[Start of section]

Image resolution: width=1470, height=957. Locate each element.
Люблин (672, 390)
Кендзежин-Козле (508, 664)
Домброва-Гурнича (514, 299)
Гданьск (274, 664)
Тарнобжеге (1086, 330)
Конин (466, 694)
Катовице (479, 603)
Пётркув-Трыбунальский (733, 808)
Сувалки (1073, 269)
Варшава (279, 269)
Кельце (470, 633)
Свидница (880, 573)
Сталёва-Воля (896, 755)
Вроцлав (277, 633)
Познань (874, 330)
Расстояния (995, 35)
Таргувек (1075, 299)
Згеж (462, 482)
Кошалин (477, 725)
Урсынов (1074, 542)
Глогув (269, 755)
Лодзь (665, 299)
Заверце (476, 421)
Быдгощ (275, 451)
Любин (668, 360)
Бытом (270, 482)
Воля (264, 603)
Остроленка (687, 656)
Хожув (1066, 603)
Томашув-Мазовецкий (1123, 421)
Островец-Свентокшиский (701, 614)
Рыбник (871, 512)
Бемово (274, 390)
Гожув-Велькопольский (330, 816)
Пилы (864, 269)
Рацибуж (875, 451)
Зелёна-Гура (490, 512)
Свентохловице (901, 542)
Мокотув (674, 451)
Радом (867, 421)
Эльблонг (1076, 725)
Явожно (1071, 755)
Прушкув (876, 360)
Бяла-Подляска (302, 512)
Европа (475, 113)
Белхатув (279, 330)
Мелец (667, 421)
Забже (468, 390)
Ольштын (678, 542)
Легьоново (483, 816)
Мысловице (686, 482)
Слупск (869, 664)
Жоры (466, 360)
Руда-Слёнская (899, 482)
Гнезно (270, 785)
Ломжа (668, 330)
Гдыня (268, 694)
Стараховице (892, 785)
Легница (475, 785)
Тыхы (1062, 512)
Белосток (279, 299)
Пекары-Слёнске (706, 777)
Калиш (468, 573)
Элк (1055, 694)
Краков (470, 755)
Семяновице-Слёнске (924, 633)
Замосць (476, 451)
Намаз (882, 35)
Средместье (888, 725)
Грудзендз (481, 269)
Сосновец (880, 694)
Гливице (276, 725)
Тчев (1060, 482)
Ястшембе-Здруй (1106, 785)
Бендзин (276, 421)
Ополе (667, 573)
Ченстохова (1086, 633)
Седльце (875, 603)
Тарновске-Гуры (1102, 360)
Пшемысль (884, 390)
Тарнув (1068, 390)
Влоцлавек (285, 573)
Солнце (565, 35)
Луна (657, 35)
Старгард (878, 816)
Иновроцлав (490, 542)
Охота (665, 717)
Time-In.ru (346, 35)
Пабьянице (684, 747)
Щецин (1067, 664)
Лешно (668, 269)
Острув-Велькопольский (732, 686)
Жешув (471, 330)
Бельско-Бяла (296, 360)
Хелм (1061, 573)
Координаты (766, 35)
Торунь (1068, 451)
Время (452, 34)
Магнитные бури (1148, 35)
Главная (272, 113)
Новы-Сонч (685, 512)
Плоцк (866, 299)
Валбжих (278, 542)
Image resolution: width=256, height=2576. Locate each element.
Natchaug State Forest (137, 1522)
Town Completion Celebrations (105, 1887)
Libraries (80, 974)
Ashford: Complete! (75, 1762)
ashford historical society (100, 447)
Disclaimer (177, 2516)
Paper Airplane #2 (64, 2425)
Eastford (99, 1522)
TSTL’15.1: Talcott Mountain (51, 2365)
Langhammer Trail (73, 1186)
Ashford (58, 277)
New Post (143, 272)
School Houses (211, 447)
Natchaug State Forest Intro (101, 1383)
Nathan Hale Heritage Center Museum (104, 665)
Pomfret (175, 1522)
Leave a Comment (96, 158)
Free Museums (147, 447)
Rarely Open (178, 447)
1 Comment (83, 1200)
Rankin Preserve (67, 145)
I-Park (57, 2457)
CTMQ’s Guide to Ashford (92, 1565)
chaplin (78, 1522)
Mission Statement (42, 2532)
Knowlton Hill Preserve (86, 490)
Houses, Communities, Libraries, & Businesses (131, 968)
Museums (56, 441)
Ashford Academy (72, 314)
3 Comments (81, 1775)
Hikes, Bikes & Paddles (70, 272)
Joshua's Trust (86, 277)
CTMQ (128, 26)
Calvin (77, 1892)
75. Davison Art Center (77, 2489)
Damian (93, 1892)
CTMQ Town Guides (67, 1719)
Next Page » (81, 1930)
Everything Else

[End of section]

◆ ASSIGNMENT
Pull out each record as written and restate it exactly.

◆ RESPONSE
Image resolution: width=1470, height=957. Locate each element.
Люблин (672, 390)
Кендзежин-Козле (508, 664)
Домброва-Гурнича (514, 299)
Гданьск (274, 664)
Тарнобжеге (1086, 330)
Конин (466, 694)
Катовице (479, 603)
Пётркув-Трыбунальский (733, 808)
Сувалки (1073, 269)
Варшава (279, 269)
Кельце (470, 633)
Свидница (880, 573)
Сталёва-Воля (896, 755)
Вроцлав (277, 633)
Познань (874, 330)
Расстояния (995, 35)
Таргувек (1075, 299)
Згеж (462, 482)
Кошалин (477, 725)
Урсынов (1074, 542)
Глогув (269, 755)
Лодзь (665, 299)
Заверце (476, 421)
Быдгощ (275, 451)
Любин (668, 360)
Бытом (270, 482)
Воля (264, 603)
Остроленка (687, 656)
Хожув (1066, 603)
Томашув-Мазовецкий (1123, 421)
Островец-Свентокшиский (701, 614)
Рыбник (871, 512)
Бемово (274, 390)
Гожув-Велькопольский (330, 816)
Пилы (864, 269)
Рацибуж (875, 451)
Зелёна-Гура (490, 512)
Свентохловице (901, 542)
Мокотув (674, 451)
Радом (867, 421)
Эльблонг (1076, 725)
Явожно (1071, 755)
Прушкув (876, 360)
Бяла-Подляска (302, 512)
Европа (475, 113)
Белхатув (279, 330)
Мелец (667, 421)
Забже (468, 390)
Ольштын (678, 542)
Легьоново (483, 816)
Мысловице (686, 482)
Слупск (869, 664)
Жоры (466, 360)
Руда-Слёнская (899, 482)
Гнезно (270, 785)
Ломжа (668, 330)
Гдыня (268, 694)
Стараховице (892, 785)
Легница (475, 785)
Тыхы (1062, 512)
Белосток (279, 299)
Пекары-Слёнске (706, 777)
Калиш (468, 573)
Элк (1055, 694)
Краков (470, 755)
Семяновице-Слёнске (924, 633)
Замосць (476, 451)
Намаз (882, 35)
Средместье (888, 725)
Грудзендз (481, 269)
Сосновец (880, 694)
Гливице (276, 725)
Тчев (1060, 482)
Ястшембе-Здруй (1106, 785)
Бендзин (276, 421)
Ополе (667, 573)
Ченстохова (1086, 633)
Седльце (875, 603)
Тарновске-Гуры (1102, 360)
Пшемысль (884, 390)
Тарнув (1068, 390)
Влоцлавек (285, 573)
Солнце (565, 35)
Луна (657, 35)
Старгард (878, 816)
Иновроцлав (490, 542)
Охота (665, 717)
Time-In.ru (346, 35)
Пабьянице (684, 747)
Щецин (1067, 664)
Лешно (668, 269)
Острув-Велькопольский (732, 686)
Жешув (471, 330)
Бельско-Бяла (296, 360)
Хелм (1061, 573)
Координаты (766, 35)
Торунь (1068, 451)
Время (452, 34)
Магнитные бури (1148, 35)
Главная (272, 113)
Новы-Сонч (685, 512)
Плоцк (866, 299)
Валбжих (278, 542)
Image resolution: width=256, height=2576. Locate each element.
Natchaug State Forest (137, 1522)
Town Completion Celebrations (105, 1887)
Libraries (80, 974)
Ashford: Complete! (75, 1762)
ashford historical society (100, 447)
Disclaimer (177, 2516)
Paper Airplane #2 (64, 2425)
Eastford (99, 1522)
TSTL’15.1: Talcott Mountain (51, 2365)
Langhammer Trail (73, 1186)
Ashford (58, 277)
New Post (143, 272)
School Houses (211, 447)
Natchaug State Forest Intro (101, 1383)
Nathan Hale Heritage Center Museum (104, 665)
Pomfret (175, 1522)
Leave a Comment (96, 158)
Free Museums (147, 447)
Rarely Open (178, 447)
1 Comment (83, 1200)
Rankin Preserve (67, 145)
I-Park (57, 2457)
CTMQ’s Guide to Ashford (92, 1565)
chaplin (78, 1522)
Mission Statement (42, 2532)
Knowlton Hill Preserve (86, 490)
Houses, Communities, Libraries, & Businesses (131, 968)
Museums (56, 441)
Ashford Academy (72, 314)
3 Comments (81, 1775)
Hikes, Bikes & Paddles (70, 272)
Joshua's Trust (86, 277)
CTMQ (128, 26)
Calvin (77, 1892)
75. Davison Art Center (77, 2489)
Damian (93, 1892)
CTMQ Town Guides (67, 1719)
Next Page » (81, 1930)
Everything Else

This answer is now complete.